9. The cross-member of claim 1, wherein at least one of said threaded openings is formed in said non-linear support portion.

10. The cross-member of claim 1, adapted to support an edge of a double sink including first and second sink basins, and said non-linear support portion has a generally V-shaped contour.

11. A sink setting device, comprising:

first and second telescoping bracket structures, each of said bracket structures including an upper channel member, a lower channel member and an attachment bracket portion;

a connector structure having a first connector end and a second connector end, said connector structure adapted for attachment between said first bracket structure and said second bracket structure;

a plurality of threaded leveling devices adapted for engagement with a respective threaded openings formed in said first and second telescoping bracket structures and oriented to support the sink edge when the respective attachment bracket portions are attached to the support structure.

12. The device of claim 11, in which the leveling devices include a threaded bolt and a cap member for fitting over an end of the bolt.

13. The device of claim 11, further comprising attachment means for attaching said first connector end of said connector structure to said first bracket structure and for attaching said second connector end of said connector structure to said second bracket structure.

14. The device of claim 11, wherein the connector structure has a non-linear profile, and said first bracket structure and said second bracket structure each have a linear profile.

15. The device of claim 14, wherein said non-linear support profile is adapted to conform generally to a jog in a sink support surface.

16. The device of claim 11, further comprising a connector structure threaded opening formed in said connector structure and a threaded leveling device adapted for engagement with said connector structure threaded opening.

17. The device of claim 11, wherein said connector structure has a generally V-shaped contour.

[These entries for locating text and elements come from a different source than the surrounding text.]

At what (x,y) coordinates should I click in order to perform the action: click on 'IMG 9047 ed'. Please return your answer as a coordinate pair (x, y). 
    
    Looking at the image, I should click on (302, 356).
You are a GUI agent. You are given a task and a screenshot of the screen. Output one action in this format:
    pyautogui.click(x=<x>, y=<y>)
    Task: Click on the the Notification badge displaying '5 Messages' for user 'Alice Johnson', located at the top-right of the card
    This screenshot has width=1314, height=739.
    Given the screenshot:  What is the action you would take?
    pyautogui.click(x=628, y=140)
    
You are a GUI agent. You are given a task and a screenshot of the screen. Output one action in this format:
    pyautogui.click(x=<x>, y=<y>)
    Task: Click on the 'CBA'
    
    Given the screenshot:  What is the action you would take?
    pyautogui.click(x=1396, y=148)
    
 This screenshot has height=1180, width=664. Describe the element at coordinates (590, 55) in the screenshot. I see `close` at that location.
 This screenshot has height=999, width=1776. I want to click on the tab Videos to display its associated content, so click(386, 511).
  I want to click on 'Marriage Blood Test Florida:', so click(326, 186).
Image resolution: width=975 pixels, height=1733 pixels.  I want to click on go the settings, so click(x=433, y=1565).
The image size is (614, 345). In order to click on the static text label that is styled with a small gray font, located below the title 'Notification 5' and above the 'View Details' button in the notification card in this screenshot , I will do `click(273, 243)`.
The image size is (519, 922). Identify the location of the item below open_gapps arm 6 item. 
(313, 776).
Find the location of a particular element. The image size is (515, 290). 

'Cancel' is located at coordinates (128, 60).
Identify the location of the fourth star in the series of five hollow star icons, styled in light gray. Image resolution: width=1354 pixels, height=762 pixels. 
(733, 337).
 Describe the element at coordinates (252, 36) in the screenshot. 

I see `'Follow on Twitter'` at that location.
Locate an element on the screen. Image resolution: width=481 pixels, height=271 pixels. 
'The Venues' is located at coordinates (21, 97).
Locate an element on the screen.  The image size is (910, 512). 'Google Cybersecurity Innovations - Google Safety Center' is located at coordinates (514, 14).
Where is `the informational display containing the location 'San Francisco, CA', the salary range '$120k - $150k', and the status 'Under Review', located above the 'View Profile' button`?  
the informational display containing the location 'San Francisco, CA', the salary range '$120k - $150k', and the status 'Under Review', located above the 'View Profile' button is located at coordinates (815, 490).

18. The device of claim 11, wherein said connector structure is adapted for attachment in alternate directions, wherein in a first direction said first connector end is attached to said first bracket structure and said second connector end is attached to said second bracket structure, and in a second direction said first connector end is attached to said second bracket structure and said second connector end is attached to said first bracket structure.

19. A sink-setting system, comprising:

a first cross-member having a generally linear profile, and including a first support structure and first and second attachment brackets;

a second cross-member comprising:

first and second telescoping bracket structures, each of said bracket structures including an upper channel member and a lower channel member;

a connector structure attached between said first bracket structure and said second bracket structure;

third and fourth attachment brackets for attachment to respective support structures;

a plurality of threaded leveling devices adapted for engagement with a respective threaded openings formed in said first support structure and said first and second telescoping bracket structures and oriented to support the edges of the sink when the first and second attachment bracket portions are attached to the support structure.

20. The system of claim 19, in which the leveling devices include a threaded bolt and a cap member for fitting over an end of the bolt.

21. The system of claim 19, wherein the connector structure has a non-linear profile, and said first bracket structure and said second bracket structure each have a linear profile.

22. The system of claim 21, wherein said non-linear support profile is adapted to conform generally to a jog in a sink support surface.

23. The system of claim 19, wherein said connector structure has a generally V-shaped contour.

24. The system of claim 19, wherein said connector structure is adapted for attachment in alternate directions, wherein in a first direction a first connector end is attached to said first bracket structure and a second connector end is attached to said second bracket structure, and in a second direction said first connector end is attached to said second bracket structure and said second connector end is attached to said first bracket structure.